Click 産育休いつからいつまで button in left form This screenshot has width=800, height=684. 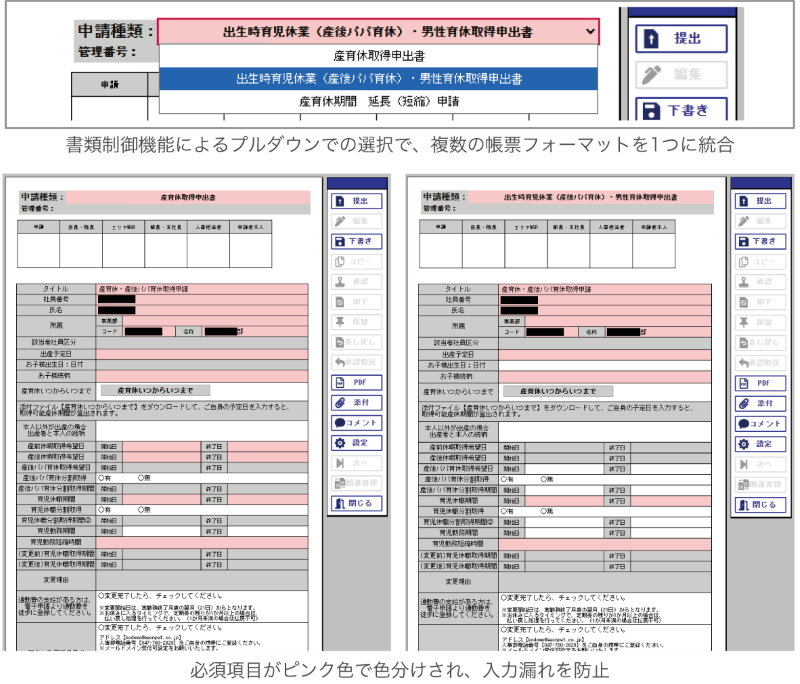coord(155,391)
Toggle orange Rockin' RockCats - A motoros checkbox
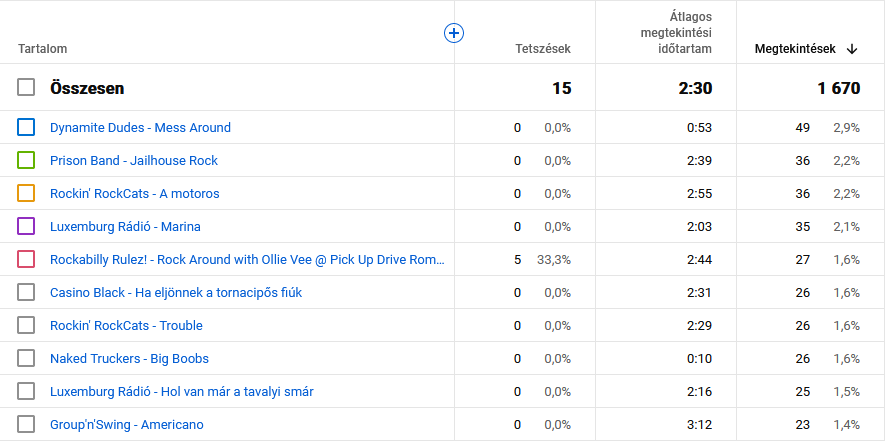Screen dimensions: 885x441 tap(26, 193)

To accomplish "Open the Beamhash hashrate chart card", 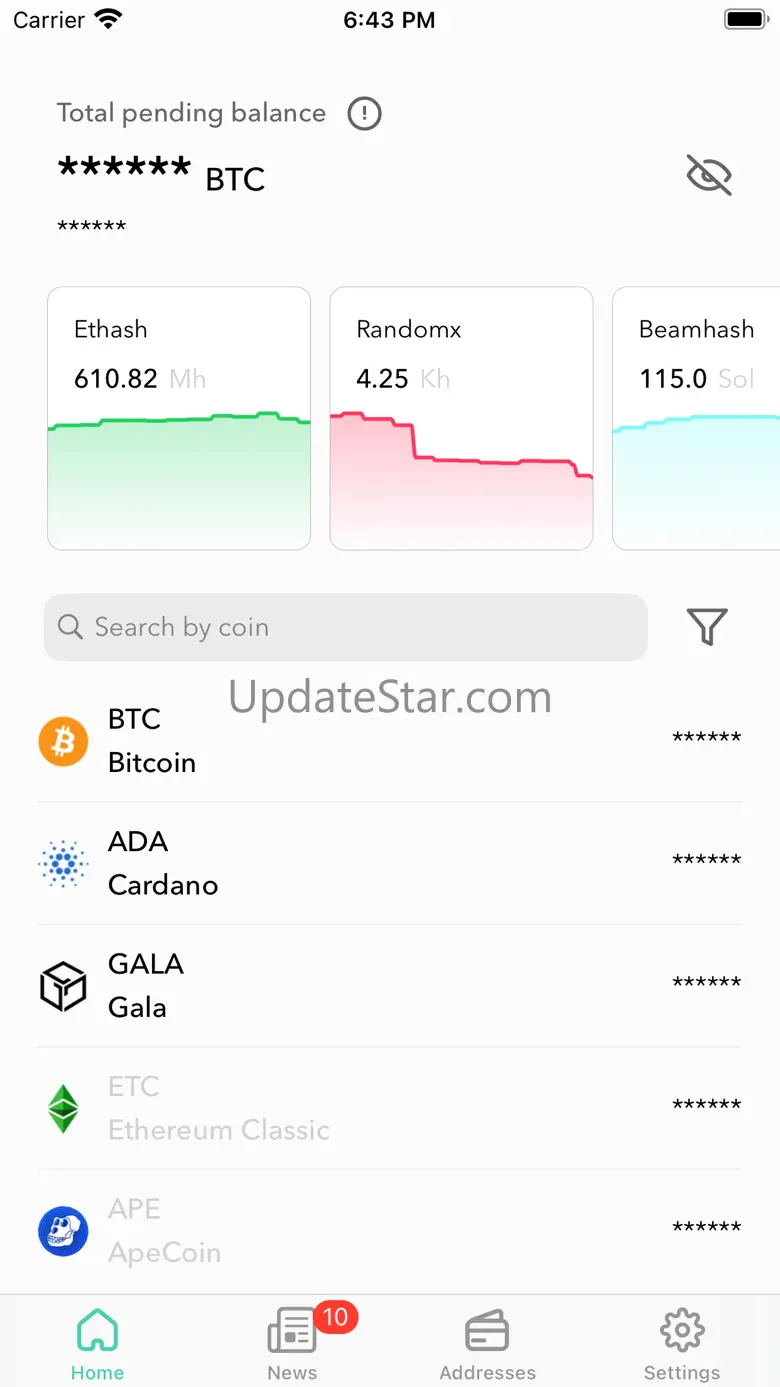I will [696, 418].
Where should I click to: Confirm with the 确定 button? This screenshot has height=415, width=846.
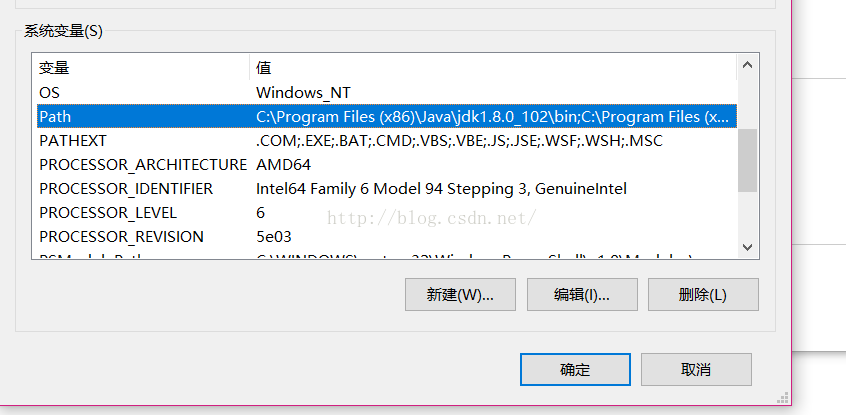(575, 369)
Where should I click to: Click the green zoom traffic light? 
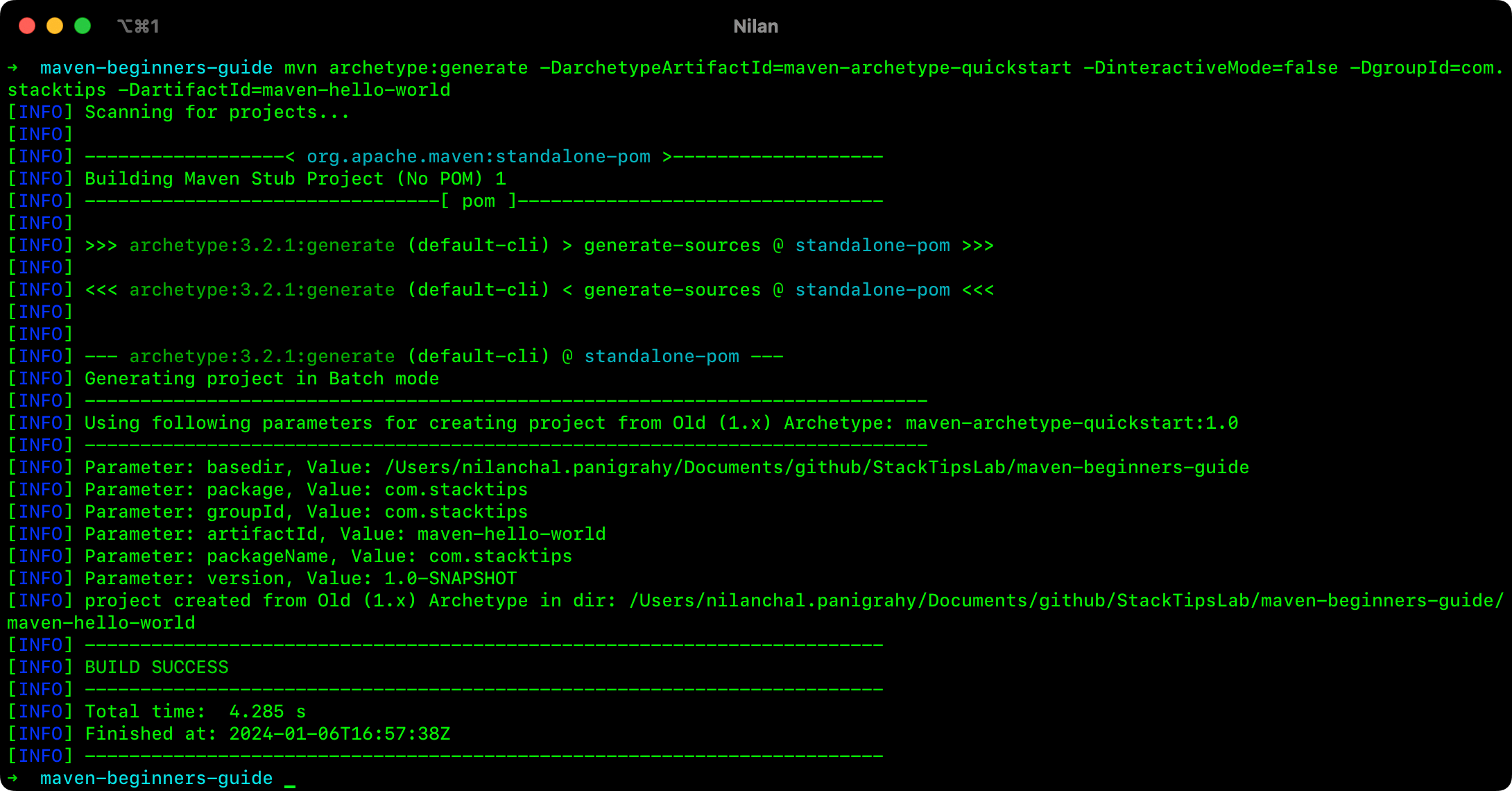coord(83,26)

========================================================================

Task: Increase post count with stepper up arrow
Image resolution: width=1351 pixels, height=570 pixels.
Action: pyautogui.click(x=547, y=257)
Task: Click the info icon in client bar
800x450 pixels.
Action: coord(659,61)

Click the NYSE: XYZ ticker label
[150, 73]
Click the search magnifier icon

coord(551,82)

========================================================================

▸ Exercise details:
Return every line above where "Task" appears.

▸ Finished exercise:
Task: Increase post count with stepper up arrow
Task: Click the info icon in client bar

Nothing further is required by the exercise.